Data entries
************

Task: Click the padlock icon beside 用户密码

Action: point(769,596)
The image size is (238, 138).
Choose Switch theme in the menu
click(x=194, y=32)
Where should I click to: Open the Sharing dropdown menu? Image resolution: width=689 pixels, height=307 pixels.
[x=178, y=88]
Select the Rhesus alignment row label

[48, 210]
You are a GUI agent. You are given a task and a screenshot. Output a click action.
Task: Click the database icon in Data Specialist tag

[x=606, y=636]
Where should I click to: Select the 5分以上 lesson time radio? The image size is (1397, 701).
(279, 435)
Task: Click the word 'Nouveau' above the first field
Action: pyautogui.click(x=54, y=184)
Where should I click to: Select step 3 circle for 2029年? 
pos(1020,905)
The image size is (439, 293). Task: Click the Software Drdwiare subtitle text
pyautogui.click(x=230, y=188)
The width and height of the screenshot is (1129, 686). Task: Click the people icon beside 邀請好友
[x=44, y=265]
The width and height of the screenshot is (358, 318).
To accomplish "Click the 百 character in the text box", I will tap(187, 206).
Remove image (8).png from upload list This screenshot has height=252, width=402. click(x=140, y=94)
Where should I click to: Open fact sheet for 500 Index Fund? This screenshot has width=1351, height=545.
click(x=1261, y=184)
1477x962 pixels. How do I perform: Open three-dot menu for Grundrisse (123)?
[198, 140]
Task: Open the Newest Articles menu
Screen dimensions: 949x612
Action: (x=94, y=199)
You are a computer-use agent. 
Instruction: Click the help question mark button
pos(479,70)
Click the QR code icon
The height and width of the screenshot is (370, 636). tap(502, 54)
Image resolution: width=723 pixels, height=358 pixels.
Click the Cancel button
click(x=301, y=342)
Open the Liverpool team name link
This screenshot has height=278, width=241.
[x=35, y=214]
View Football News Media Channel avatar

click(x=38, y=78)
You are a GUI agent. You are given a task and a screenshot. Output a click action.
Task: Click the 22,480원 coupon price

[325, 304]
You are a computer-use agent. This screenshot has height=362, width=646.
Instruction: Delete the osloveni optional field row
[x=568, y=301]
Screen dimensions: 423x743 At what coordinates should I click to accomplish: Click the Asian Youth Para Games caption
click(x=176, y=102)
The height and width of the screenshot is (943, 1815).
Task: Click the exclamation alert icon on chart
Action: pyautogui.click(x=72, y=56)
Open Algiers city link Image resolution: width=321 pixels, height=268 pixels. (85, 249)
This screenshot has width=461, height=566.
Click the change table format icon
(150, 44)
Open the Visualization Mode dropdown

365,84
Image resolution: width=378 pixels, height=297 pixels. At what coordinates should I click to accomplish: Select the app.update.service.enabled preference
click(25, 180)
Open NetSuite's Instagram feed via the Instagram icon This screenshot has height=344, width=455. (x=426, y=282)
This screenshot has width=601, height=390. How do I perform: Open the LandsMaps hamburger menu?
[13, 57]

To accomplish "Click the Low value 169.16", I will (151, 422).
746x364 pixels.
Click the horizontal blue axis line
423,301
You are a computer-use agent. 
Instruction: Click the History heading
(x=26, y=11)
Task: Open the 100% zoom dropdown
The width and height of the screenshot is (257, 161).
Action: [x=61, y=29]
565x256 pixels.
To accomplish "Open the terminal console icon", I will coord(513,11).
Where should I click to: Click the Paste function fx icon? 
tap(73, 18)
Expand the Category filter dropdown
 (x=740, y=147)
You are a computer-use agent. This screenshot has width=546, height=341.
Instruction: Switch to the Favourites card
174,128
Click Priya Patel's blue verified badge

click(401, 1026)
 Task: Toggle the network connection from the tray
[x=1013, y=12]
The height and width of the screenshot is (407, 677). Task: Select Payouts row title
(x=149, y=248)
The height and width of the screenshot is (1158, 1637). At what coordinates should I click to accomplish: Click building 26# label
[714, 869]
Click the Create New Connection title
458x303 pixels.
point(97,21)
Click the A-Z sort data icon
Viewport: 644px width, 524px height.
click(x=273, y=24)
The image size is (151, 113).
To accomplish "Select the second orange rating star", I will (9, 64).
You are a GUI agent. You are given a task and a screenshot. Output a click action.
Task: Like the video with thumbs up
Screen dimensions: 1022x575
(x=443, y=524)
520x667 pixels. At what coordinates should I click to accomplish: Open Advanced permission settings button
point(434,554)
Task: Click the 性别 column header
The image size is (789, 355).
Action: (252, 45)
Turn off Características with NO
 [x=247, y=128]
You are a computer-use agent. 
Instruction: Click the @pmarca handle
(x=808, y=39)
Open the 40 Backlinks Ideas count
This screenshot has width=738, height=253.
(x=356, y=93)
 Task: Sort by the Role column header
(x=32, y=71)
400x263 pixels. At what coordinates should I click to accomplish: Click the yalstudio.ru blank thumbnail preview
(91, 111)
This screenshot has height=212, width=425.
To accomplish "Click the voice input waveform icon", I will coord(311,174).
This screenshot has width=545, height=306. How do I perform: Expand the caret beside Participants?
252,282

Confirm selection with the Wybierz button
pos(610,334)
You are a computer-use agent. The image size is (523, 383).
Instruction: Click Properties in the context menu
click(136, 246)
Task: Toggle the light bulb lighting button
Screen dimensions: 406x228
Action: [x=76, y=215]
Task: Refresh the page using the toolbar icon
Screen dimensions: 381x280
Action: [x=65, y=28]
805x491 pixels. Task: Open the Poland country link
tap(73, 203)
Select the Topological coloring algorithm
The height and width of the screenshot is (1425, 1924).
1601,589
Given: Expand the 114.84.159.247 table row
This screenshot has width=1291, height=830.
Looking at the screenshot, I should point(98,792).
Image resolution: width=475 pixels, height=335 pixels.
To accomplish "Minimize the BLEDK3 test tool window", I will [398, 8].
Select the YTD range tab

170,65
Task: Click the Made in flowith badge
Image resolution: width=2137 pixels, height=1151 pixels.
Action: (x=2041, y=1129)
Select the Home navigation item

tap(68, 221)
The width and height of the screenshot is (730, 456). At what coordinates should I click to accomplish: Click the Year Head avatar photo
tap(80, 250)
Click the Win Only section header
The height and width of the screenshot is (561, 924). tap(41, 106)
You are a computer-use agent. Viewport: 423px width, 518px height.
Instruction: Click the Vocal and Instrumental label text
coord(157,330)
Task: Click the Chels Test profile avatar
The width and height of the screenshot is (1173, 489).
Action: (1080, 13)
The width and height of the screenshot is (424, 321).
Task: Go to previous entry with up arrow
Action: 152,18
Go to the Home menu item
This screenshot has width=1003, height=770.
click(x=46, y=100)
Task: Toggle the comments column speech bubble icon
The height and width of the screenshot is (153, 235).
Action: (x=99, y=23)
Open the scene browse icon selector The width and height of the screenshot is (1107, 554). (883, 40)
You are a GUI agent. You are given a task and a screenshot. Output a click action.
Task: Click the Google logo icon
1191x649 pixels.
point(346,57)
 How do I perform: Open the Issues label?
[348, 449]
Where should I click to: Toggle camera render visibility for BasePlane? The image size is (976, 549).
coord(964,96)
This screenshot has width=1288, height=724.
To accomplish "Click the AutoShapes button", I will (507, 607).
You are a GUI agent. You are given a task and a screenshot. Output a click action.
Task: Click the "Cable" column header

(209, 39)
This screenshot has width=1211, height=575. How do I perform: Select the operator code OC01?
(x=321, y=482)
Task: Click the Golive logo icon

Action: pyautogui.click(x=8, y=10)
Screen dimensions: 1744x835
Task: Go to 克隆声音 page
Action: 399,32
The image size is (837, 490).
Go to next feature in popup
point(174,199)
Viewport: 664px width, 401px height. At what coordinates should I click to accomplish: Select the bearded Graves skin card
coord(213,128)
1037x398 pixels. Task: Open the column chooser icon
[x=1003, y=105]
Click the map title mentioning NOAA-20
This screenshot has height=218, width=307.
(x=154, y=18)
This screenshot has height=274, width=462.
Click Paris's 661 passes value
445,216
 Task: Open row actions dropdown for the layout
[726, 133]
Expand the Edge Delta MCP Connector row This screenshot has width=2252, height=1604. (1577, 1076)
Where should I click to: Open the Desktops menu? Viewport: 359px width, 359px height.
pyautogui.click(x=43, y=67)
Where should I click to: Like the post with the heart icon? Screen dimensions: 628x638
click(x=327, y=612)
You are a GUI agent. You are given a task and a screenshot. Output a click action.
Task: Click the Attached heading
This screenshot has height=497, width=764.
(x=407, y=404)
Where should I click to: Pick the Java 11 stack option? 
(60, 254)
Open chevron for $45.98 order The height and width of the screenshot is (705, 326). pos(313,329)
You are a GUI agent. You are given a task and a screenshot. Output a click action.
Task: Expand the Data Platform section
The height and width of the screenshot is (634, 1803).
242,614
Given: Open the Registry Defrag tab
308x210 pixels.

************

## GOAL
Render the records above as a numbered list with blank lines omitted, covering everything from the line containing "Confirm selection with the Wybierz button" down to the line containing "Action: (x=99, y=23)", both included.

## FINISHED ANSWER
1. Confirm selection with the Wybierz button
2. pos(610,334)
3. You are a computer-use agent. The image size is (523, 383).
4. Instruction: Click Properties in the context menu
5. click(136, 246)
6. Task: Toggle the light bulb lighting button
7. Screen dimensions: 406x228
8. Action: [x=76, y=215]
9. Task: Refresh the page using the toolbar icon
10. Screen dimensions: 381x280
11. Action: [x=65, y=28]
12. 805x491 pixels. Task: Open the Poland country link
13. tap(73, 203)
14. Select the Topological coloring algorithm
15. The height and width of the screenshot is (1425, 1924).
16. 1601,589
17. Given: Expand the 114.84.159.247 table row
18. This screenshot has width=1291, height=830.
19. Looking at the screenshot, I should point(98,792).
20. Image resolution: width=475 pixels, height=335 pixels.
21. To accomplish "Minimize the BLEDK3 test tool window", I will [398, 8].
22. Select the YTD range tab
23. 170,65
24. Task: Click the Made in flowith badge
25. Image resolution: width=2137 pixels, height=1151 pixels.
26. Action: (x=2041, y=1129)
27. Select the Home navigation item
28. tap(68, 221)
29. The width and height of the screenshot is (730, 456). At what coordinates should I click to accomplish: Click the Year Head avatar photo
30. tap(80, 250)
31. Click the Win Only section header
32. The height and width of the screenshot is (561, 924). tap(41, 106)
33. You are a computer-use agent. Viewport: 423px width, 518px height.
34. Instruction: Click the Vocal and Instrumental label text
35. coord(157,330)
36. Task: Click the Chels Test profile avatar
37. The width and height of the screenshot is (1173, 489).
38. Action: (1080, 13)
39. The width and height of the screenshot is (424, 321).
40. Task: Go to previous entry with up arrow
41. Action: 152,18
42. Go to the Home menu item
43. This screenshot has width=1003, height=770.
44. click(x=46, y=100)
45. Task: Toggle the comments column speech bubble icon
46. The height and width of the screenshot is (153, 235).
47. Action: (x=99, y=23)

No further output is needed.